▶ Instruction: Print the listing below verbatim, keeping every line unchanged.
• • • • • • •
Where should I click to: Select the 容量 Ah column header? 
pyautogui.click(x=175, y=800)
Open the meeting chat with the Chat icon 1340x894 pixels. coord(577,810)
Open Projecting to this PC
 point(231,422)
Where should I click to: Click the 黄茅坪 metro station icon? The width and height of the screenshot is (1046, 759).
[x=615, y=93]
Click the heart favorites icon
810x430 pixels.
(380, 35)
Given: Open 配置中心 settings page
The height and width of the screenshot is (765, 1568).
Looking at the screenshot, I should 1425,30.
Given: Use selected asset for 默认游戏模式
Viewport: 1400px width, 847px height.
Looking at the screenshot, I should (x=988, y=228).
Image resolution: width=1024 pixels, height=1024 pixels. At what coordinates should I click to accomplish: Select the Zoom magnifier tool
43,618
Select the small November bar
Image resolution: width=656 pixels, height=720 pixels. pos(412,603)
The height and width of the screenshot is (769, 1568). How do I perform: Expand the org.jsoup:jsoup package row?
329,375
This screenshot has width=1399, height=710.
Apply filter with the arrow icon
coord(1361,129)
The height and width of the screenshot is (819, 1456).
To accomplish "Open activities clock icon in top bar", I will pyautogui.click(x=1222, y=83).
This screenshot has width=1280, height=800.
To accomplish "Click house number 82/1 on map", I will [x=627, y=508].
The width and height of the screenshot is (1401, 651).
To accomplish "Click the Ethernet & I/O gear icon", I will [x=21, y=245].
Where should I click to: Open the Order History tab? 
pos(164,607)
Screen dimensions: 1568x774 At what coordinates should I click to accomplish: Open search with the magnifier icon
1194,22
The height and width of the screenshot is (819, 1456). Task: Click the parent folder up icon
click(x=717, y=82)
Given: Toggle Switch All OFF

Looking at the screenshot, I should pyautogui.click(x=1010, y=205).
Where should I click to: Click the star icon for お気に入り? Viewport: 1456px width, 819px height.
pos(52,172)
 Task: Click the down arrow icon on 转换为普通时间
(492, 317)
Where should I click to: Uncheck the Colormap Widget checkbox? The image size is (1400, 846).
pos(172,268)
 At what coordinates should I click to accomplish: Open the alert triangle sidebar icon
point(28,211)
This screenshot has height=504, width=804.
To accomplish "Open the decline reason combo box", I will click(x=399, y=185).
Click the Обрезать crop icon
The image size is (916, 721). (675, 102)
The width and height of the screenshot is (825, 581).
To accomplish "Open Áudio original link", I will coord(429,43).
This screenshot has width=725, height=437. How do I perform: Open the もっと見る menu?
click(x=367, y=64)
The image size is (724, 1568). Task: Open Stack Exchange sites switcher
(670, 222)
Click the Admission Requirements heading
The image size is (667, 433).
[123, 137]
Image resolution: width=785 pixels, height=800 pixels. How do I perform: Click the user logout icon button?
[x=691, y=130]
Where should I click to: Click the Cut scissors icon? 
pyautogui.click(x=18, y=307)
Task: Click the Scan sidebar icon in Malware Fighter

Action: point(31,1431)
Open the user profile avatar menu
• • • • • • •
▶ Response:
Where should I click to: Select the 容量 Ah column header? 
pyautogui.click(x=175, y=800)
Open the meeting chat with the Chat icon 1340x894 pixels. coord(577,810)
Open Projecting to this PC
 point(231,422)
Where should I click to: Click the 黄茅坪 metro station icon? The width and height of the screenshot is (1046, 759).
[x=615, y=93]
Click the heart favorites icon
810x430 pixels.
(380, 35)
Given: Open 配置中心 settings page
The height and width of the screenshot is (765, 1568).
Looking at the screenshot, I should 1425,30.
Given: Use selected asset for 默认游戏模式
Viewport: 1400px width, 847px height.
Looking at the screenshot, I should (x=988, y=228).
Image resolution: width=1024 pixels, height=1024 pixels. At what coordinates should I click to accomplish: Select the Zoom magnifier tool
43,618
Select the small November bar
Image resolution: width=656 pixels, height=720 pixels. pos(412,603)
The height and width of the screenshot is (769, 1568). How do I perform: Expand the org.jsoup:jsoup package row?
329,375
This screenshot has width=1399, height=710.
Apply filter with the arrow icon
coord(1361,129)
The height and width of the screenshot is (819, 1456).
To accomplish "Open activities clock icon in top bar", I will pyautogui.click(x=1222, y=83).
This screenshot has width=1280, height=800.
To accomplish "Click house number 82/1 on map", I will [x=627, y=508].
The width and height of the screenshot is (1401, 651).
To accomplish "Click the Ethernet & I/O gear icon", I will [x=21, y=245].
Where should I click to: Open the Order History tab? 
pos(164,607)
Screen dimensions: 1568x774 At what coordinates should I click to accomplish: Open search with the magnifier icon
1194,22
The height and width of the screenshot is (819, 1456). Task: Click the parent folder up icon
click(x=717, y=82)
Given: Toggle Switch All OFF

Looking at the screenshot, I should pyautogui.click(x=1010, y=205).
Where should I click to: Click the star icon for お気に入り? Viewport: 1456px width, 819px height.
pos(52,172)
 Task: Click the down arrow icon on 转换为普通时间
(492, 317)
Where should I click to: Uncheck the Colormap Widget checkbox? The image size is (1400, 846).
pos(172,268)
 At what coordinates should I click to accomplish: Open the alert triangle sidebar icon
point(28,211)
This screenshot has height=504, width=804.
To accomplish "Open the decline reason combo box", I will click(x=399, y=185).
Click the Обрезать crop icon
The image size is (916, 721). (675, 102)
The width and height of the screenshot is (825, 581).
To accomplish "Open Áudio original link", I will coord(429,43).
This screenshot has width=725, height=437. How do I perform: Open the もっと見る menu?
click(x=367, y=64)
The image size is (724, 1568). Task: Open Stack Exchange sites switcher
(670, 222)
Click the Admission Requirements heading
The image size is (667, 433).
[123, 137]
Image resolution: width=785 pixels, height=800 pixels. How do I perform: Click the user logout icon button?
[x=691, y=130]
Where should I click to: Click the Cut scissors icon? 
pyautogui.click(x=18, y=307)
Task: Click the Scan sidebar icon in Malware Fighter

Action: point(31,1431)
Open the user profile avatar menu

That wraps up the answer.